For some time, the development of increasingly autonomous weapons has raised deep concerns , triggering an international debate. In particular, autonomous attack systems, known as killer robots , would be able to select and attack individual targets without human control.

A report, published by Pax, a Dutch non-profit organisation, analyses the sharply increasing trend in the defence industry towards the automation of weapons systems. And it raises an alarm: the governments of the countries must adopt laws on the subject before weapons without human control become a reality.

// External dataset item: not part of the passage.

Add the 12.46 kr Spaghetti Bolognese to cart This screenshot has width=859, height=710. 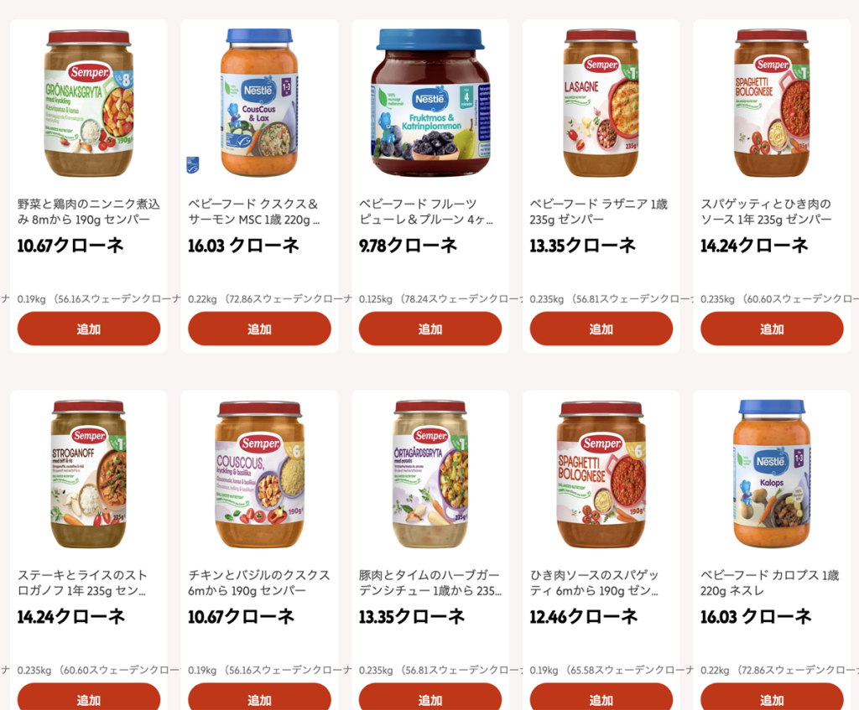point(601,697)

Indeed, the study underlines that “in the last ten years there has been a large increase in the number of countries and companies working on these technologies“. In fact, killer robots are nothing more than military robots that would replace soldiers on the battlefield, on the ground and in the air. Thanks to artificial intelligence they would have autonomous decision-making abilities radically changing the way of making war. Indeed, one wonders if they would be able to distinguish between soldiers and civilians, if they would opt for proportionate or disproportionate actions.

The emergence of this type of weapon would have an enormous impact on the dynamics of war, it is no coincidence that there is talk of a third revolution in this field after gunpowder and the atomic bomb” reads the report.

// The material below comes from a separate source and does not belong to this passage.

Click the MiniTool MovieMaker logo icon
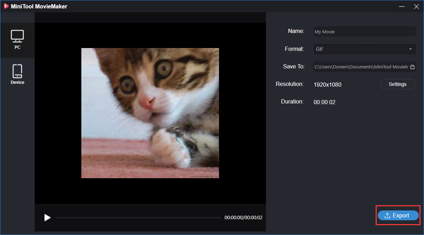Screen dimensions: 424x235 6,6
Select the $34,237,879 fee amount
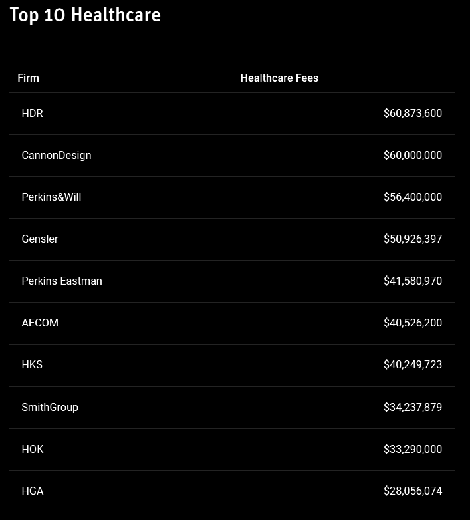 [412, 407]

 (Photo by Ben Birchall/PA Images via Getty Images)

Not only that, even more important, according to Pax, is that these weapons” would violate the fundamental legal and ethical principles, destabilising international peace and security“. As Quartz reports , for the realisation of this study the Dutch organisation sent questionnaires to 50 military weapons manufacturers, asking if they had policies regarding artificial intelligence. Only eight responded by saying that they had systems of this kind in the pipeline, while the rest was silent.

This, according to Pax, is a cause for concern, as is another question: the legal responsibility of these killer robots. In fact, if an offence is committed to those who would be responsible, if the machines act without human control? This question, closely connected to the real possibility of error, shifts the field of action also to the wider application of the right to artificial intelligence.

Photo: CARL COURT / AFP via Getty Images

What killer robots are

In short, killer robots could lead to a real war revolution on all fronts. The report states that if there are already “armed drones” – at least 24 states possess them and have been used to fight in 13 countries – the number of ground-based robots  that are similar to unmanned machines are able to move is also growing and identify the goal. But the real novelty would be the testing of autonomous marine weapons systems. As early as 2018, a US company, Pax specifies, is doing research on mini-robotic military ships that automatically explore, detect and neutralise mines.

A dense network of appeals

Pax is not the only organisation that has so far tried to intervene to adopt legislation that prevents the spread of this type of robot. Already in 2017 a group of scientists met under the slogan of the “Stop Killer Robots” campaign, bringing the problem to the UN to veto murderous robots. Some countries, such as Russia, the United States and Israel, have hindered requests. The same year also the open letter of some scientists always to the UN.

In the same vein, there are also warnings from some of the big names in contemporary innovation: among these are the founder of Alibaba Jack Ma, who has repeatedly indicated the risk that artificial intelligence could cause a “third world war”and Tesla CEO Elon Musk, according to which the machines could become” an immortal dictator“. Not least the case of a former Google employee, Laura Nolan, who left her work project related to the application of artificial intelligence to the military field precisely because she feared to contribute to the onset of mass atrocities.